Morgan Stanley’s Return to Work program is an initiative that offers 12-week internships to experienced men and women who have been away from their profession for more than two years.
I was born in the French Algiers and educated in France. A large part of my career has been in the finance industry as a project manager of technology systems.
I was away for more than six years. I left my job in financial services as an FX technology project manager in April 2008. I wanted to be close to my daughter Mina, nine at the time, and my son Ilyan, six.
I was given a full-time job in the e-markets fixed income trading group at Morgan Stanley in January 2015, after being one of the Firm’s London Return to Work interns from September to December 2014.
When I was at home I started my own photography business and helped raise funds and rebuild schools in Morocco, so I was always busy. But I never intended to stay away forever. Once I turned 40 I felt that if I didn’t go back then I never would.
I was looking for more than a year. At first, there was a wall of silence. When recruiters found out I’d been away from the industry for six years, I wouldn’t hear from them again.

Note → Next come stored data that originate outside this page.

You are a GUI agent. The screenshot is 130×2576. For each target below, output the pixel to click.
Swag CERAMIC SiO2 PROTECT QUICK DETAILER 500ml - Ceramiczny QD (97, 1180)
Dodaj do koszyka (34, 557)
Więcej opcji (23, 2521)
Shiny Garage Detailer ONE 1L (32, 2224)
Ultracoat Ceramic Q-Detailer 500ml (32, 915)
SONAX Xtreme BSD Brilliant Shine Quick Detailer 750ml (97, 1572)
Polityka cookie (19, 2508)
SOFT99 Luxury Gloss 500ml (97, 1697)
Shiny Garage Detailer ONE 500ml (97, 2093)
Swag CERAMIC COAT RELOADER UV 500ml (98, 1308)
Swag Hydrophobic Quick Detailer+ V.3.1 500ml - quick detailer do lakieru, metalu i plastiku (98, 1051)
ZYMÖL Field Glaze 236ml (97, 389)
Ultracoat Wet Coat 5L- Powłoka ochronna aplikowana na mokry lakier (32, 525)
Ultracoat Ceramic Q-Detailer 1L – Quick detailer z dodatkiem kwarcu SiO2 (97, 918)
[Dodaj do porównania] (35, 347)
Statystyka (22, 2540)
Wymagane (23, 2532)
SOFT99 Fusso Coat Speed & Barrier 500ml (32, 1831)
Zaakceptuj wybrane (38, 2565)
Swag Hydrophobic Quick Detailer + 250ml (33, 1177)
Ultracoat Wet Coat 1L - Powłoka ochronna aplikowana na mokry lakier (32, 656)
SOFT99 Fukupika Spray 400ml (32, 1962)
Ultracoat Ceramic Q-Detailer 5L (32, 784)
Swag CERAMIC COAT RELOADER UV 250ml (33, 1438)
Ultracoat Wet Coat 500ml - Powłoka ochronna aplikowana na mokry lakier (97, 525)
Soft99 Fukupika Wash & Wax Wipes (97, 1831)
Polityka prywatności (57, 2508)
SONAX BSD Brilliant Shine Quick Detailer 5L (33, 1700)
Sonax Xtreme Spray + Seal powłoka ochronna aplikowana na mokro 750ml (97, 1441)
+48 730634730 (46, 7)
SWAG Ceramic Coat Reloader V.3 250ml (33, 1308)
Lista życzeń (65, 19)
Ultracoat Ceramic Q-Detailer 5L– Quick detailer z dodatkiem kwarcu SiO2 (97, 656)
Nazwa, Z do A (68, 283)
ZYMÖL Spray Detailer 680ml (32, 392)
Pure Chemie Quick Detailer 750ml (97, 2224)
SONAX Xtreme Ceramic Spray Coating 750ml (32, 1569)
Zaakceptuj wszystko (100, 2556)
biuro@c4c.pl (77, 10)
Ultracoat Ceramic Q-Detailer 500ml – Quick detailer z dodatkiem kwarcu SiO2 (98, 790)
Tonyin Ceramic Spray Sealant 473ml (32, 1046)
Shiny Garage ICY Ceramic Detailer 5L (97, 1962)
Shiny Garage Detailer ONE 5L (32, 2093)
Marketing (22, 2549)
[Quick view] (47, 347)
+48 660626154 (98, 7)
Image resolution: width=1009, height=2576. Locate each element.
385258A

I told anyone and everyone that I wanted to get back to work - friends, ex-bosses, ex-colleagues, you name it. I cannot stress enough the importance of networking.
It was the wife of one of my husband’s friends who forwarded my husband information about it.

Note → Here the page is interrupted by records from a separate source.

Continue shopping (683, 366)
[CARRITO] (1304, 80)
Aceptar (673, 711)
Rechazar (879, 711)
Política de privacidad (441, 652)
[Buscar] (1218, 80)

I had to first apply and be accepted to attend a one-day workshop. A few weeks later I received an email about applying to the Return to Work program. Eventually I made it to the final cut.
In the first weeks I couldn’t believe it. Everyone was so nice that I thought it was some kind of trick! My coworkers expressed admiration for the fact that I could get straight back into work after six years away, and do it as if I’d never left.

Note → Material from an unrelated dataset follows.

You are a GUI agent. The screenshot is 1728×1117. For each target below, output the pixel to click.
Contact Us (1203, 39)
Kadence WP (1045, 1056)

All of the interns were given a mentor in the business they worked in. My mentor eventually hired me after he saw my skills at finding the breaks in technology systems.
Never give up. It’s hard to keep your confidence, but keeping involved in the world is so important. Don’t be too centered around just your home and your children. Volunteer, start a business you are interested in, and keep in touch with your old colleagues. It will really pay off when you want to go back.